DEVICE FOR KNEADING FOODSTUFFS
The invention relates to a device for kneading foodstuffs. The device comprises a container having a container wall, which container comprises at least one rotary shaft extending substantially in the longitudinal direction of the container, an inlet located at a first side of the rotary shaft, through which the foodstuffs to be kneaded can be introduced into the container, as well as an outlet located at the opposite side of the shaft, spaced from the inlet, through which the kneaded foodstuffs can be discharged from the container.
The invention relates to a device for kneading foodstuffs, which device comprises a container having a container wall, which container comprises at least one rotary shaft extending substantially in the longitudinal direction of the container, an inlet located at a first side of the rotary shaft, through which inlet the foodstuffs to be kneaded can be introduced into the container, as well as an outlet located at the opposite side of the shaft, spaced from the inlet, through which outlet the kneaded foodstuffs can be discharged from the container, which shaft comprises at least one tool provided with at least one kneading element that helically surrounds the shaft, which kneading element is fixed to the shaft via spacers, whilst the kneading element that helically surrounds the shaft extends over a virtual shell of a virtual cylinder.
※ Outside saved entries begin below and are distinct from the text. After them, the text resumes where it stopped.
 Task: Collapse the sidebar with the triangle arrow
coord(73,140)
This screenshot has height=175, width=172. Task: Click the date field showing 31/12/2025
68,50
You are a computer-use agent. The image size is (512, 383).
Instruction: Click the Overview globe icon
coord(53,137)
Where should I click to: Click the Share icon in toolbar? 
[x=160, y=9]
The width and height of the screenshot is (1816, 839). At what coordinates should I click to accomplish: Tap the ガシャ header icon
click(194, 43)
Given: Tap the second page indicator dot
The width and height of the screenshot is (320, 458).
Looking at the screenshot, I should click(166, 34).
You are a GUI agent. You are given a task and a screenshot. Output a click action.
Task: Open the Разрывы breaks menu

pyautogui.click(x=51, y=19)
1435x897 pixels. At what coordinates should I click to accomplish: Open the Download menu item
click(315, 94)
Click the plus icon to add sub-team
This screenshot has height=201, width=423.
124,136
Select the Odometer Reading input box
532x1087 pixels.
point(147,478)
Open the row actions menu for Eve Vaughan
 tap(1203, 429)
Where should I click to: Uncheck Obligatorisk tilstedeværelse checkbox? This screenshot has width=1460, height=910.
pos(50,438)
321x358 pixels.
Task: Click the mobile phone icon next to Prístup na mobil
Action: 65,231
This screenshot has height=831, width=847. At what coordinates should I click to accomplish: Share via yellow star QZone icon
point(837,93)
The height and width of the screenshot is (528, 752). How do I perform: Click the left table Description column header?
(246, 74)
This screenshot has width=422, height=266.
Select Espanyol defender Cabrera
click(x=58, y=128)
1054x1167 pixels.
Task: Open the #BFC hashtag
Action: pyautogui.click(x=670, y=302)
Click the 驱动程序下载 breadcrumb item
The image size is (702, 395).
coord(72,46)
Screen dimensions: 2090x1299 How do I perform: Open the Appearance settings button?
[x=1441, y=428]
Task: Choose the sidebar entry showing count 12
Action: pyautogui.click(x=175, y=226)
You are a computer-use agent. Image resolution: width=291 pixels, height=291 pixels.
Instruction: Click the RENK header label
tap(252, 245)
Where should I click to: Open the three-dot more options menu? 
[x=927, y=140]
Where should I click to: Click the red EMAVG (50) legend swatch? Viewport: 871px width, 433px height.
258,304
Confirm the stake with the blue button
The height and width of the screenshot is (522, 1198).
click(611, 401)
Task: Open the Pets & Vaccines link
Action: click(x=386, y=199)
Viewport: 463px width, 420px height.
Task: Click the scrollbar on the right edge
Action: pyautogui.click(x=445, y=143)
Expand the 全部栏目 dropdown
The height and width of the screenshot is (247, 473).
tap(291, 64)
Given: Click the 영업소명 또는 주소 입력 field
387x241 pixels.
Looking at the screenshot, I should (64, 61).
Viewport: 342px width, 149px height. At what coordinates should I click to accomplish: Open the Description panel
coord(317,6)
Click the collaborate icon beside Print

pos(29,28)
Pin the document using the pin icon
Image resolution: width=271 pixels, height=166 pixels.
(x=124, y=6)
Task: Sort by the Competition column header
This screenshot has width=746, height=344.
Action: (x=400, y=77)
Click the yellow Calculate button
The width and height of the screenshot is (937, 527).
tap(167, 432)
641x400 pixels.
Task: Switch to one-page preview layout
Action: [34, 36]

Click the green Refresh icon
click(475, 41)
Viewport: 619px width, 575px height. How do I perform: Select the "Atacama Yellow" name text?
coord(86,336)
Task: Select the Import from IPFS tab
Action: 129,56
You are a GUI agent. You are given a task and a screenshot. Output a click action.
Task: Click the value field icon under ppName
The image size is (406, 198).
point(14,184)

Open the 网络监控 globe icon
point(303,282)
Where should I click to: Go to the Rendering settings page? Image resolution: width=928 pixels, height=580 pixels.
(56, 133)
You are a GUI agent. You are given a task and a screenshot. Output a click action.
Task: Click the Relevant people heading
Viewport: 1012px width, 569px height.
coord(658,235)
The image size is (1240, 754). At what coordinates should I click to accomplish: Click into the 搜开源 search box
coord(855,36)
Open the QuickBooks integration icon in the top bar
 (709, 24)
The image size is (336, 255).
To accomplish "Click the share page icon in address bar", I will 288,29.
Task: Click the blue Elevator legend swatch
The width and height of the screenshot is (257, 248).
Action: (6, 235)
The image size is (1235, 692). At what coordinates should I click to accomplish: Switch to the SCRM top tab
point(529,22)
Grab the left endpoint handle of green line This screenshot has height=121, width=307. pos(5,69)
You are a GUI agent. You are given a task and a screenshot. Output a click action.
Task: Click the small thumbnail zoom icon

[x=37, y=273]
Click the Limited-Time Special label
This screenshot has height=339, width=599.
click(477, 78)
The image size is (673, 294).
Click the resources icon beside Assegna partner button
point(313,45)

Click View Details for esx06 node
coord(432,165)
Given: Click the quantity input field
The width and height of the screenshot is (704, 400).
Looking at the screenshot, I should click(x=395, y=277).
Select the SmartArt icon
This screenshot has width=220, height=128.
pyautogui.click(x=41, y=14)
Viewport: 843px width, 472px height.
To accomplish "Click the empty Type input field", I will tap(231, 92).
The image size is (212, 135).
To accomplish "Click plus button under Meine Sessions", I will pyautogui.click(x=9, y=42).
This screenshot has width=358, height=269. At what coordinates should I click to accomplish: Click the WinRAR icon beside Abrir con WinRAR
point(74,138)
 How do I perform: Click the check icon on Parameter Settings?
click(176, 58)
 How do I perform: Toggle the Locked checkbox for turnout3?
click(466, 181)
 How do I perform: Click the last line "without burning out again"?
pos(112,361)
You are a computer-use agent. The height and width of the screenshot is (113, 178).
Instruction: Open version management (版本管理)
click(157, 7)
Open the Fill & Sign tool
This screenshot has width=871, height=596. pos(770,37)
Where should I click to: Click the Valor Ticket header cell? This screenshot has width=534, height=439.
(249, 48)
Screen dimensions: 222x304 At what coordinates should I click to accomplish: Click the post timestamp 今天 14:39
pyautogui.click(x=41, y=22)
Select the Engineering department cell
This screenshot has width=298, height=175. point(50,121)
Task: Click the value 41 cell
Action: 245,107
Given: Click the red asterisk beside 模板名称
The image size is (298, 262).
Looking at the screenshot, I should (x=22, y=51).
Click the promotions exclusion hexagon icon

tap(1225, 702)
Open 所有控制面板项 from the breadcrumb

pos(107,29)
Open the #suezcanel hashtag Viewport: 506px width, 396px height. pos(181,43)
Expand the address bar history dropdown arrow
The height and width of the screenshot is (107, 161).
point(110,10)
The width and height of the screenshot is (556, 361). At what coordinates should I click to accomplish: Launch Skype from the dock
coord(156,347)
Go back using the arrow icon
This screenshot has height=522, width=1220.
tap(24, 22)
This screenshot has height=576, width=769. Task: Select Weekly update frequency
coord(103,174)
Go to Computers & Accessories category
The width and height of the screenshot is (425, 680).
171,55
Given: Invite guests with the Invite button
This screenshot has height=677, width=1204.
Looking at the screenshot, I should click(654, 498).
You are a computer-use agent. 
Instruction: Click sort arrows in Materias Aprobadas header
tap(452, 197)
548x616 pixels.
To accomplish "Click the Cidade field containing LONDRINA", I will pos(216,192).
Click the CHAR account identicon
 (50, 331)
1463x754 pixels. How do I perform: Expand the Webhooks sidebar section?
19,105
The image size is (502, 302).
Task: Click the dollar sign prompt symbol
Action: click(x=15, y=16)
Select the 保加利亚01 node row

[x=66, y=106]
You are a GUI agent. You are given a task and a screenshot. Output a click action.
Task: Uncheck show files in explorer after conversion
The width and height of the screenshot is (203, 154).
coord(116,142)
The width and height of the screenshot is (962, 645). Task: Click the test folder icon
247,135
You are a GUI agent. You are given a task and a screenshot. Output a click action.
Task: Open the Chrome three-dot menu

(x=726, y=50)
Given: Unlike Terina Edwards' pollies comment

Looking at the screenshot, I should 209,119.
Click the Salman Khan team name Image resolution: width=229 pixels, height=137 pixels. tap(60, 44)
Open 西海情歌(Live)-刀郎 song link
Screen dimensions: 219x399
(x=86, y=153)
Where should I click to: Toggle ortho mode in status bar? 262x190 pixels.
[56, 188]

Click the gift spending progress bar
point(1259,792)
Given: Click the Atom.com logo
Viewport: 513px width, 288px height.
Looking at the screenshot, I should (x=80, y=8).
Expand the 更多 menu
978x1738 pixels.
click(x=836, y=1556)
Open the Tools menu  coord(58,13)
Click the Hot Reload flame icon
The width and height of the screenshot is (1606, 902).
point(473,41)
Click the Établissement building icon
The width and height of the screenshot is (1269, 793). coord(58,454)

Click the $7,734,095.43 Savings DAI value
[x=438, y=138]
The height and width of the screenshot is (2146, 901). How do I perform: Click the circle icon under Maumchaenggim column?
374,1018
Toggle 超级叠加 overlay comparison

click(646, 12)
Such a device is known from NL-1,029,273. The device disclosed therein can be used as a mixer or a kneader or as a mixer and a kneader. If the bar that helically surrounds the shaft has a relatively large pitch and a relatively small number of spacers are used, the tool described in said patent specification will have a kneading function rather than a mixing function.
The object of the present invention is to provide a device that provides an improved kneading function.
This object is accomplished with the device according to the present invention in that a virtual tangent line includes a constant angle ranging between 0.5 and 10 degrees with the shaft at a random position on the kneading element.
If the kneading element includes such a small constant angle of 0.5-10 degrees with the shaft along its entire length, the space between the kneading element and the wall of the container in which the mixture/dough product is present in use will gradually increase or decrease, as a result of which the frictional forces between the tool and the container wall will be optimized in use and the foodstuffs will be kneaded more intensively. Shearing forces in the dough product are maximized when using a kneading element having such a configuration, thereby optimizing the amount of energy introduced into the dough. As a result, a device for a specific capacity will be more compact than a conventional device for the same capacity. Said compactness translates substantially into a relatively limited length dimension of the device. Because of its compact dimensions, less space is required in factory buildings, which is more cost-effective for the user. The device according to the invention is in particular suitable for kneading relatively pasty masses, for example chocolate.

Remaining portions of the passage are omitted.